Biomarkers Improve Clinical Outcome Predictors of Mortality Following Non-Penetrating Severe Traumatic Brain Injury

• Published in: Neurocritical care Vol. 22; no. 1; pp. 52 - 64
• Main Authors: Papa, Linda, Robertson, Claudia S., Wang, Kevin K. W., Brophy, Gretchen M., Hannay, H. Julia, Heaton, Shelley, Schmalfuss, Ilona, Gabrielli, Andrea, Hayes, Ronald L., Robicsek, Steven A.
• Format: Journal Article
• Language: English
• Published: Boston Springer US 01.02.2015; Springer Nature B.V
• Subjects: Adolescent; Adult; Aged; Aged, 80 and over; Biomarkers; Biomarkers - cerebrospinal fluid; Brain Injuries - cerebrospinal fluid; Brain Injuries - mortality; Critical Care Medicine; Female; Glasgow Coma Scale; Head injuries; Humans; Intensive; Internal Medicine; Male; Medicine; Medicine & Public Health; Microtubule-Associated Proteins - cerebrospinal fluid; Middle Aged; Models, Statistical; Mortality; Neurology; Original Article; Prognosis; Severity of Illness Index; Traumatic brain injury; Young Adult; Microtubual associated protein (MAP-2); Mortality; Biomarkers; Severe traumatic brain injury; S100B; Alpha-spectrin breakdown products (SBDPs); Ubiquitin C-terminal hydrolase (UCH-L1)

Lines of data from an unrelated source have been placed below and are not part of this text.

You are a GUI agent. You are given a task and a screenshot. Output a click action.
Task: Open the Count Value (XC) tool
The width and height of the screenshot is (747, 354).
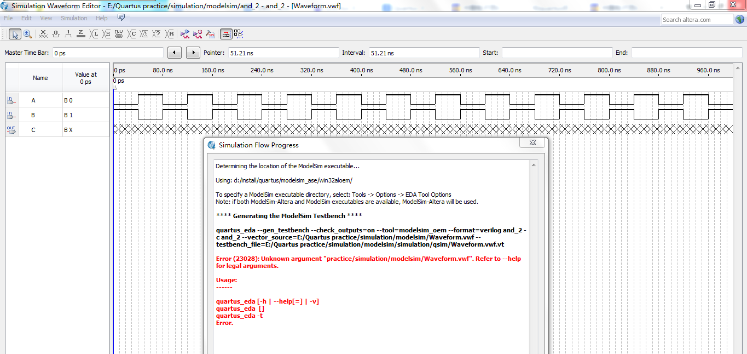(x=131, y=34)
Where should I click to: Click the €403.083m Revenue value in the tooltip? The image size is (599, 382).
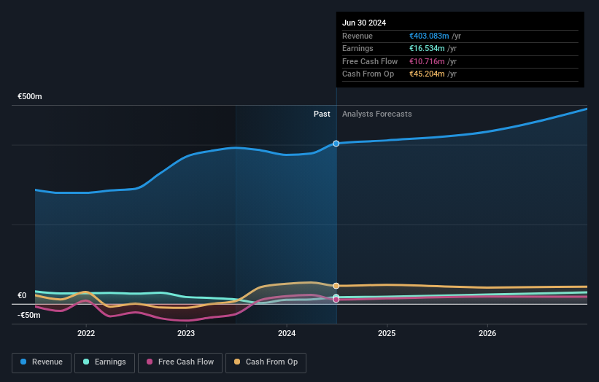coord(429,36)
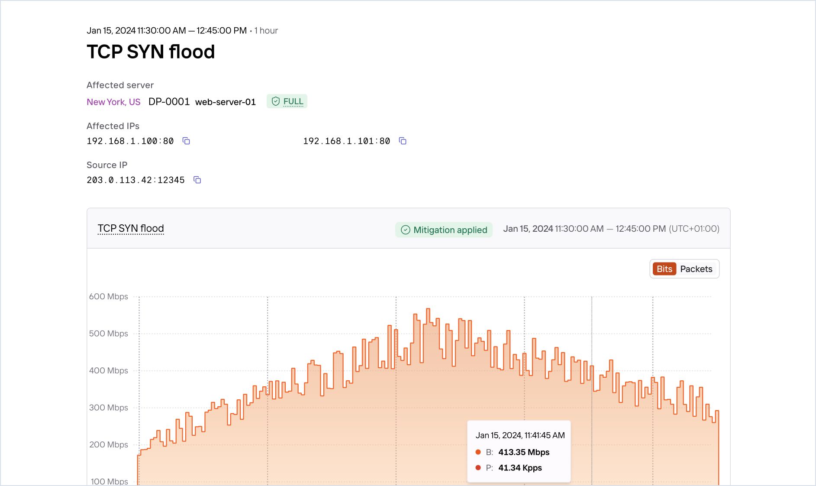This screenshot has height=486, width=816.
Task: Switch chart to Bits view
Action: 664,269
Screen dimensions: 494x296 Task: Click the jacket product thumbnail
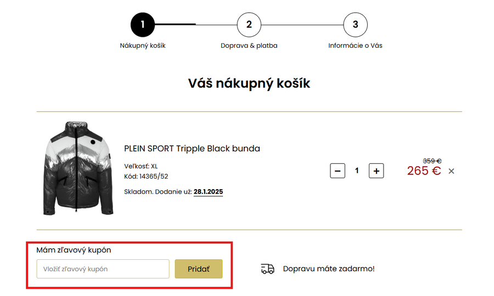point(77,168)
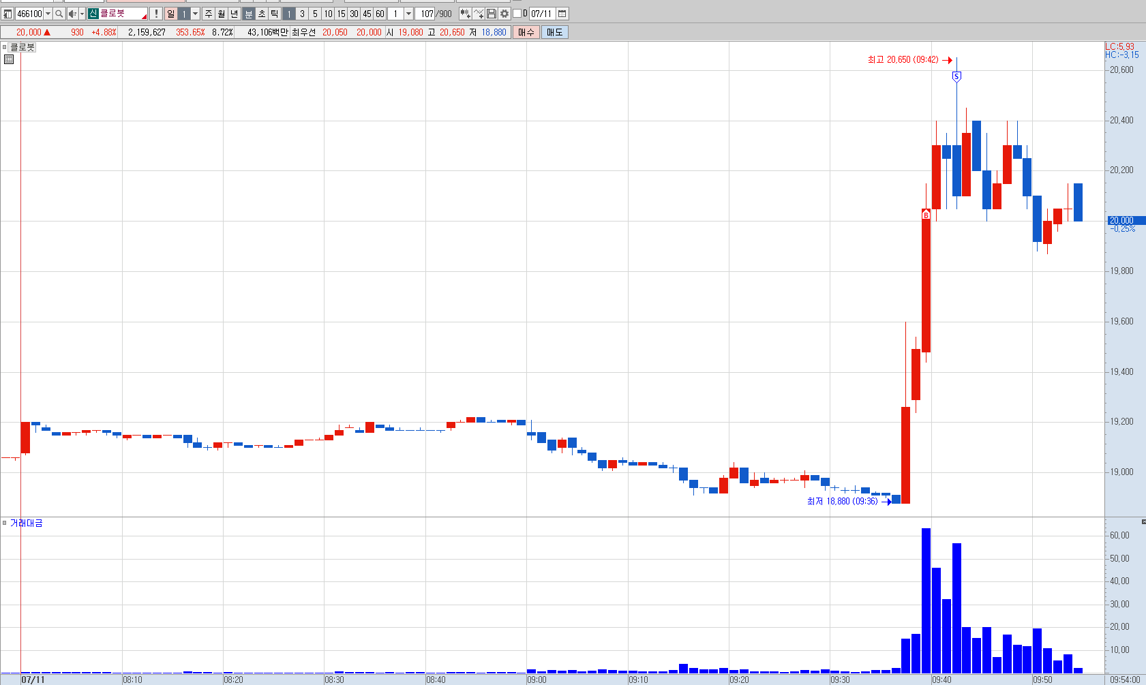
Task: Save chart with the floppy disk icon
Action: [x=492, y=14]
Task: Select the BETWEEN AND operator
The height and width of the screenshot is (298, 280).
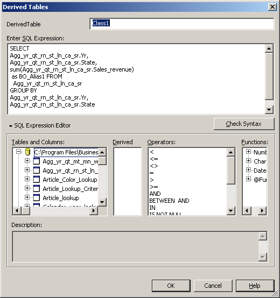Action: tap(169, 201)
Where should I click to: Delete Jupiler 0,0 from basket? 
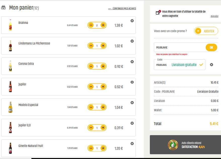(132, 123)
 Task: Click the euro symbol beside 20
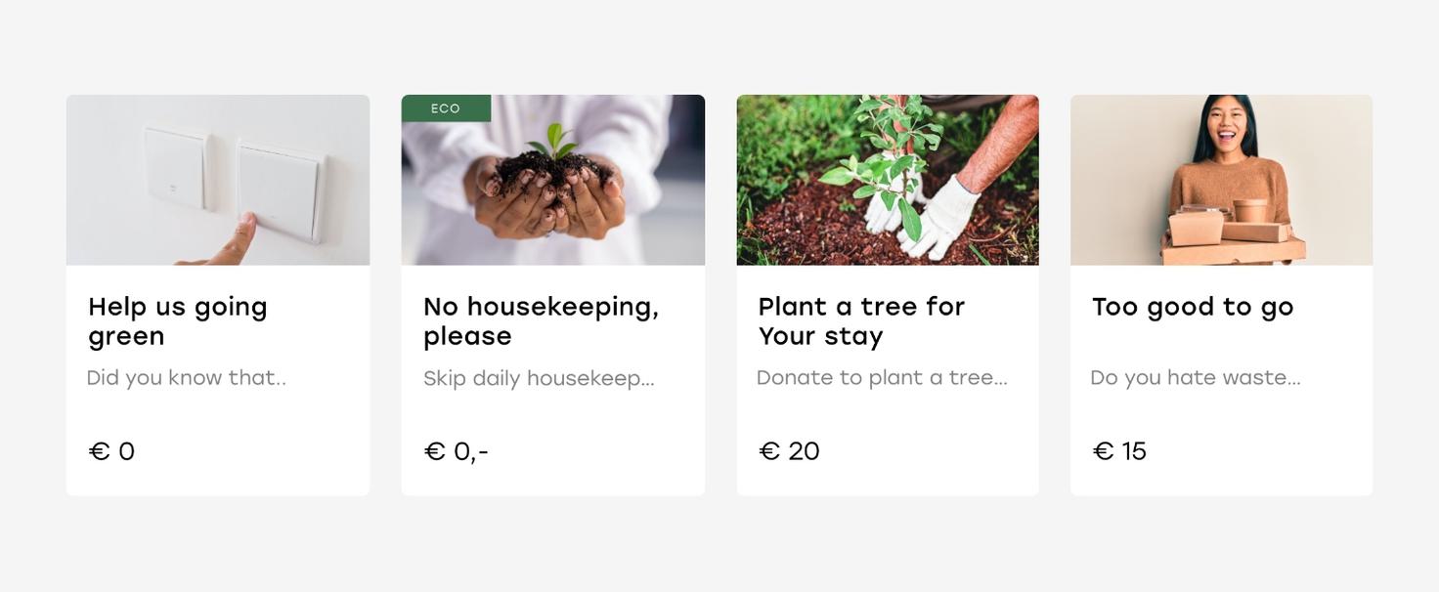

• ISSN: 1541-6933; 1556-0961; 1556-0961
• DOI: 10.1007/s12028-014-0028-2

Objective This study assessed whether early levels of biomarkers measured in CSF within 24-h of severe TBI would improve the clinical prediction of 6-months mortality. Methods This prospective study conducted at two Level 1 Trauma Centers enrolled adults with severe TBI (GCS ≤8) requiring a ventriculostomy as well as control subjects. Ventricular CSF was sampled within 24-h of injury and analyzed for seven candidate biomarkers (UCH-L1, MAP-2, SBDP150, SBDP145, SBDP120, MBP, and S100B). The International Mission on Prognosis and Analysis of Clinical Trials in TBI (IMPACT) scores (Core, Extended, and Lab) were calculated for each patient to determine risk of 6-months mortality. The IMPACT models and biomarkers were assessed alone and in combination. Results There were 152 patients enrolled, 131 TBI patients and 21 control patients. Thirty six (27 %) patients did not survive to 6 months. Biomarkers were all significantly elevated in TBI versus controls ( p  < 0.001). Peak levels of UCH-L1, SBDP145, MAP-2, and MBP were significantly higher in non-survivors ( p  < 0.05). Of the seven biomarkers measured at 12-h post-injury MAP-2 ( p  = 0.004), UCH-L1 ( p  = 0.024), and MBP ( p  = 0.037) had significant unadjusted hazard ratios. Of the seven biomarkers measured at the earliest time within 24-h, MAP-2 ( p  = 0.002), UCH-L1 ( p  = 0.016), MBP ( p  = 0.021), and SBDP145 (0.029) had the most significant elevations. When the IMPACT Extended Model was combined with the biomarkers, MAP-2 contributed most significantly to the survival models with sensitivities of 97–100 %. Conclusions These data suggest that early levels of MAP-2 in combination with clinical data provide enhanced prognostic capabilities for mortality at 6 months.